| Requirement |
Continue the article about the Big Ten and Pac-12 calling off fall football, picking up after its final sentence.

Pac-12 also pulls plug on fall football amid pandemic

Sports

(AP) — The Big Ten and Pac-12 won’t play football this fall because of concerns about COVID-19, taking two of college football’s five power conferences out of a crumbling season amid the pandemic.

About an hour after the Big Ten’s announcement, the Pac-12 called a news conference to say its season would be postponed until the spring.

“The health, safety and well-being of our student-athletes and all those connected to Pac-12 sports has been our number one priority since the start of this current crisis,” Commissioner Larry Scott said in a statement. “Our student-athletes, fans, staff and all those who love college sports would like to have seen the season played this calendar year as originally planned, and we know how disappointing this is.”

The Big Ten’s announcement comes six days after the conference that includes historic programs such as Ohio State, Michigan, Nebraska and Penn State had released a revised conference-only football schedule that it hoped would help it navigate a fall season with potential COVID-19 disruptions.

| Data to examine |

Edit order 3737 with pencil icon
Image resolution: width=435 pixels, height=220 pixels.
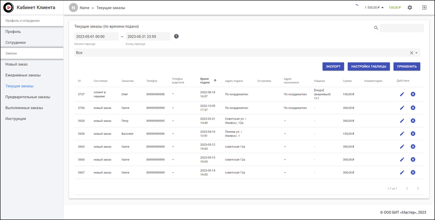(x=402, y=94)
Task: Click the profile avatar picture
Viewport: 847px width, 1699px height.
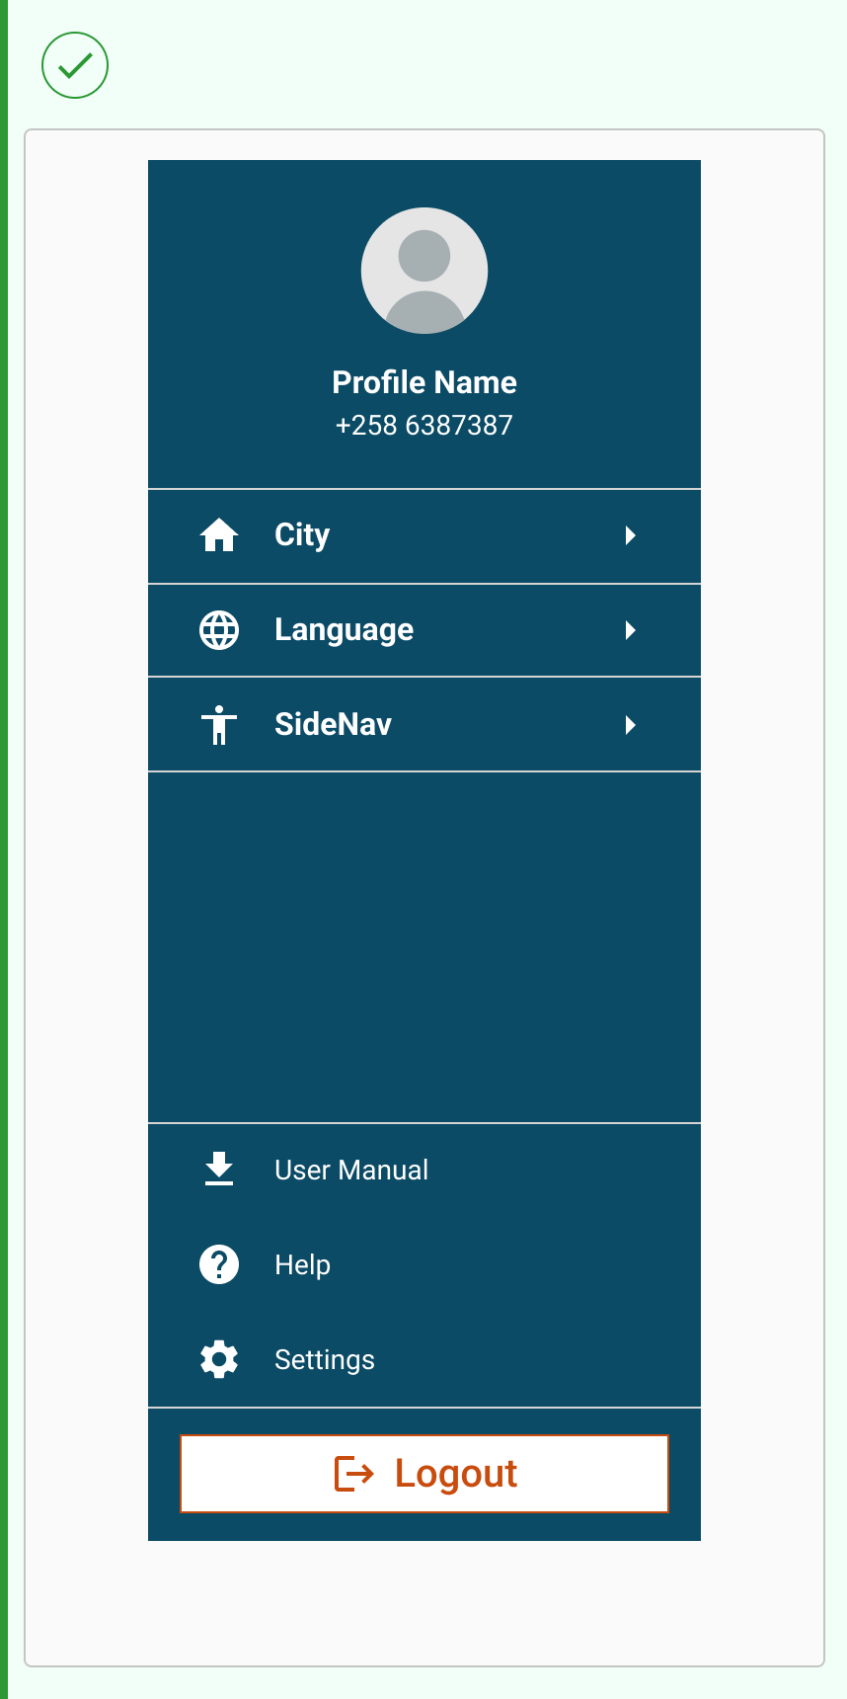Action: click(424, 271)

| Output of the exercise |
Instead, all fall sports in the Big Ten have been called off and a spring season will be explored.

The decision was monumental but not a surprise (you can watch Ohio Gov. DeWine’s reaction to the news in the video above). Speculation has run rampant for several days that the Big Ten was moving toward this decision. On Monday, coaches throughout the conference tried to push back the tide, publicly pleading for more time and threatening to look elsewhere for games this fall.

Over the last month, conferences have been reworking schedules in the hopes of being able to buy some time and play a season. The Big Ten was the first to go to conference-only play, doing it in early July.

The Pac-12 followed two days later and eventually all the Power Five conferences switched to either all conference play or mostly.

The first FBS conference to pull the plug on a fall season was the Mid-American Conference on Saturday, and then the Mountain West did the same on Monday.

But those conferences don’t have the revenue, reach and history of the Big Ten, which seemed positioned to pour resources into trying to protect their athletes from getting and spreading COVID-19.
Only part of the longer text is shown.